» Assignment
Each line below from the line with "Collapse the resources section at line 5" to the line with "Tap the Calculate Age button" must be copied exactly, including those two, and no picture may appear in the copy.

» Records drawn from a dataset
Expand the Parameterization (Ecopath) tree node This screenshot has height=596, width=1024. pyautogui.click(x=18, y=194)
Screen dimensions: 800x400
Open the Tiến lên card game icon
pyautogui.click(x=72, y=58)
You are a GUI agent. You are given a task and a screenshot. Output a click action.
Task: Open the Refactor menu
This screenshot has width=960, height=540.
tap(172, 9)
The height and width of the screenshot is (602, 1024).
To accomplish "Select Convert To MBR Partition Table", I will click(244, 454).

--

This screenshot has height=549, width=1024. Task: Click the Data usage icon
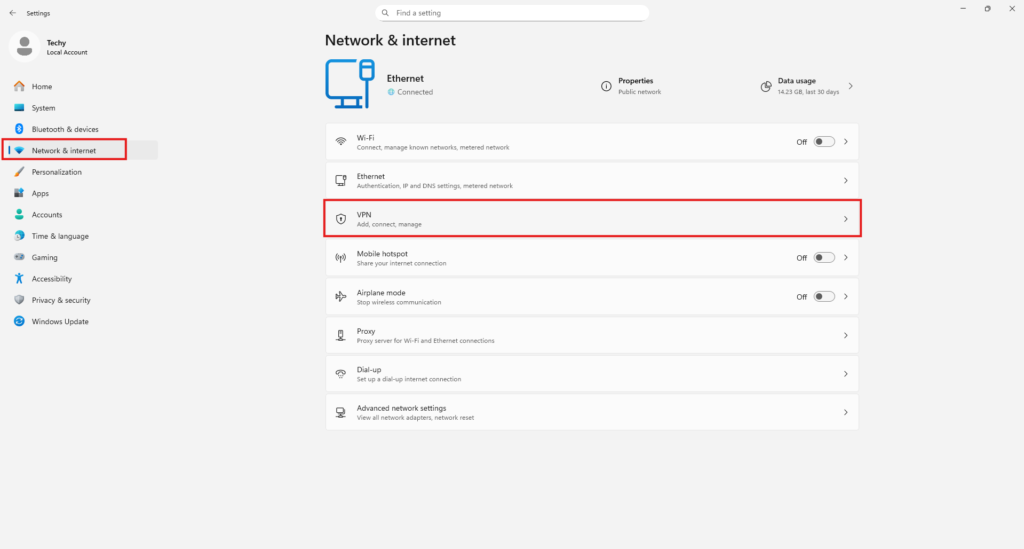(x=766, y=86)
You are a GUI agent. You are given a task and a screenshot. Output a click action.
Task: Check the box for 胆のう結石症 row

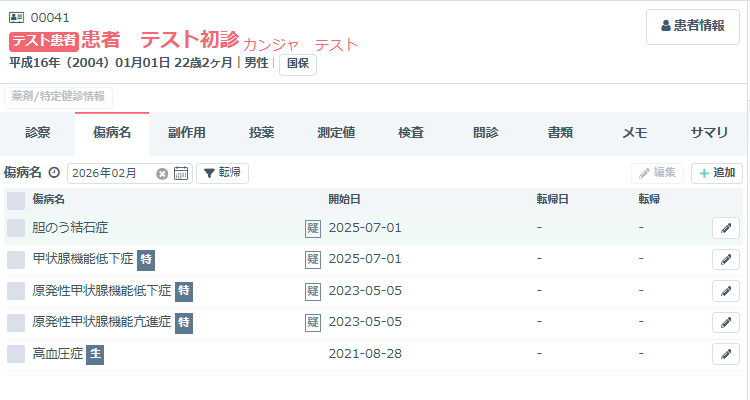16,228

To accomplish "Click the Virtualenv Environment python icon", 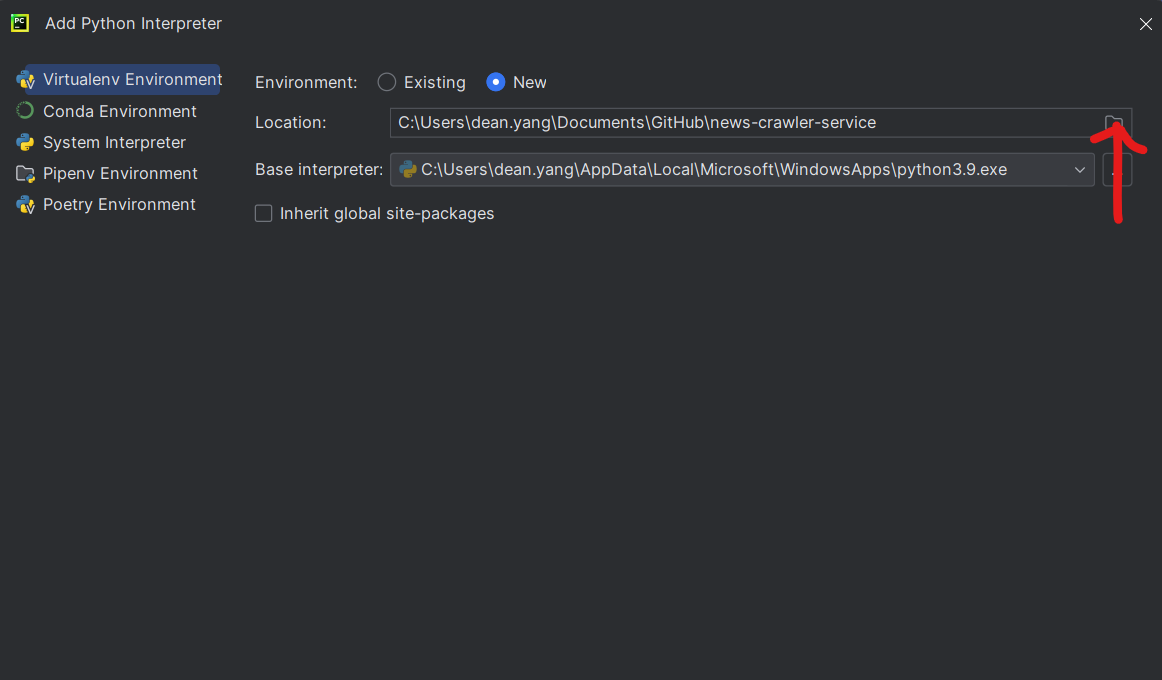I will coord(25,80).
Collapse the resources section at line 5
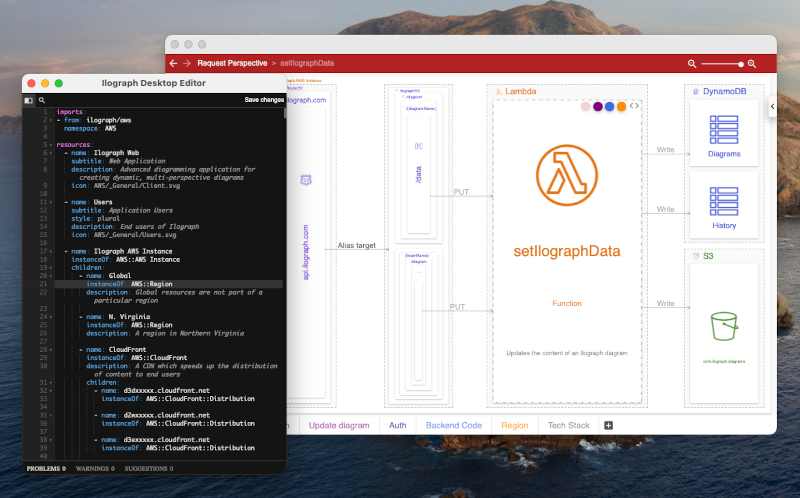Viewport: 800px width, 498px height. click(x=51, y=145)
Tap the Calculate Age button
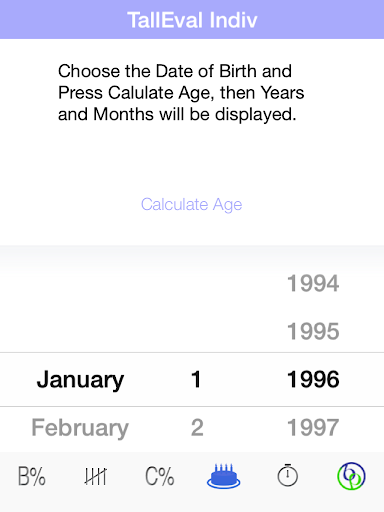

» Answer for this exercise
Collapse the resources section at line 5
Viewport: 800px width, 498px height. click(x=51, y=145)
Tap the Calculate Age button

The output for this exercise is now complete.